Obviously there’s a lot more variety than there used to be, which is a wonderful thing. I’m glad that there’s been enough collective experience for some IF-specific norms and expectations to emerge, and I’m glad that people are still experimenting outside of that.
I’m glad that, in so many of the ongoing disputes on the “best” way to do things, we haven’t reached a consensus. We have plot-driven stories and character-driven stories, “game-y” IF and literary IF, fixed PCs and endlessly customizable ones, escapist settings and grittily realistic ones, ROs with carefully constructed identities and playersexual ROs of variable gender - and everything in between. Whatever your tastes may be, there’s almost certainly something that suits them. And personally, I’ve found my own preferences challenged and sometimes expanded by trying different things.

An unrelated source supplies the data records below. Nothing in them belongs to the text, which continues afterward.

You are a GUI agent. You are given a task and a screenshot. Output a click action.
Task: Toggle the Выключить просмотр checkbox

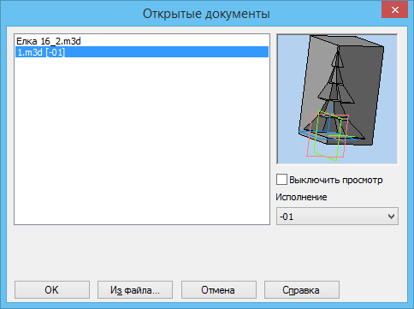click(x=281, y=180)

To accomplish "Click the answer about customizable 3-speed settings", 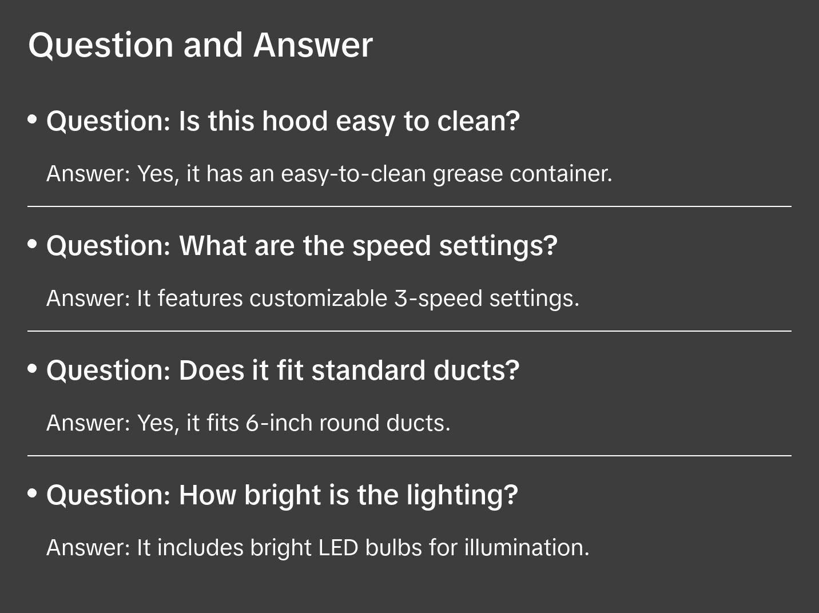I will click(313, 298).
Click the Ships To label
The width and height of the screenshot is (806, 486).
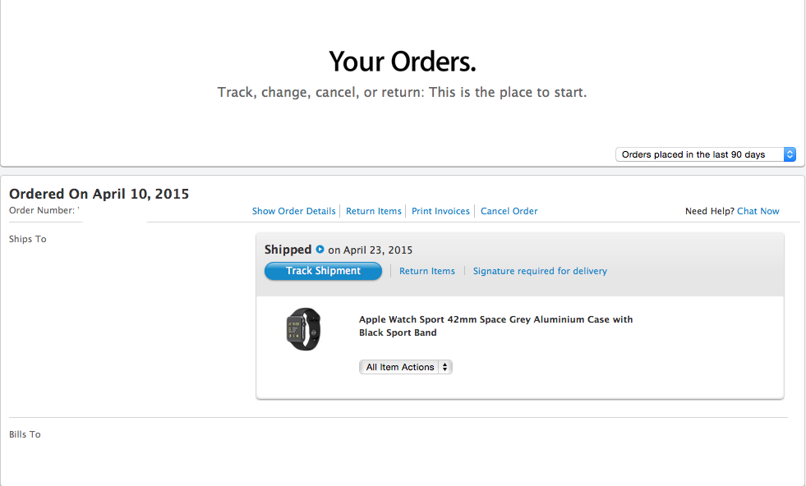[28, 239]
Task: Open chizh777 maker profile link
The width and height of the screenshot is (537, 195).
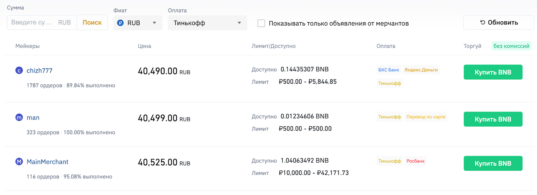Action: 39,71
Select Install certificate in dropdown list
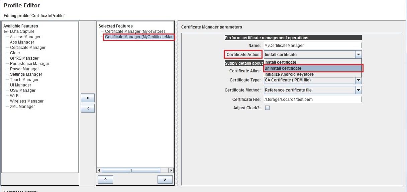This screenshot has width=407, height=192. 313,62
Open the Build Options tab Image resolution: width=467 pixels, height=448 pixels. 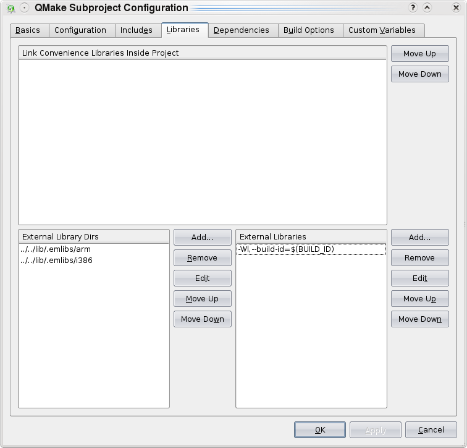pos(308,30)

Also on a personal level, I’m thrilled that so many games now offer the option to play as asexual, and that more and more authors understand the nuances of asexual identity, so that playing an asexual character doesn’t have to mean cutting myself off from romance, or even necessarily from sex. I’m thrilled to see asexual NPCs appear in more and more stories, in a variety of roles, sometimes as ROs.
I’m disappointed, although I’m not surprised, to see how much of the conversations on this forum and elsewhere revolve around sex and romance. There hasn’t always been an expectation of romance in every game - most early ChoiceScript games, if they touch upon romance at all, treat it as a brief subplot. Heck, even Choice of Romance didn’t offer the kind of vicarious experience readers have come to expect these days. I love a good romance. I enjoy a good sex scene. But I want authors to write those things because they want to, not because it’s expected of them. It breaks my heart that a lot of excellent stories, with elegant prose, complex characters, vivid settings, get shrugged aside because they don’t have much in the way of romance. It bemuses me to see discussions of multifaceted, complex stories like Fallen Hero or the “Claw, Shadow, and Sage” series focused so disproportionately on the romantic elements, and don’t get me started on the way people talk about A Kiss from Death.
I think it’s also unfortunate that shorter stories are so often devalued. I love The Book of Hungry Names and Lords of Infinity and all those other games with a word count that would intimidate Proust, but they’re not the only kind of story worth reading. Some of the greatest authors the world has ever known were masters of the short story, and I’d hate to see IF authors of similar talents go forever under the radar because they’re not producing doorstoppers.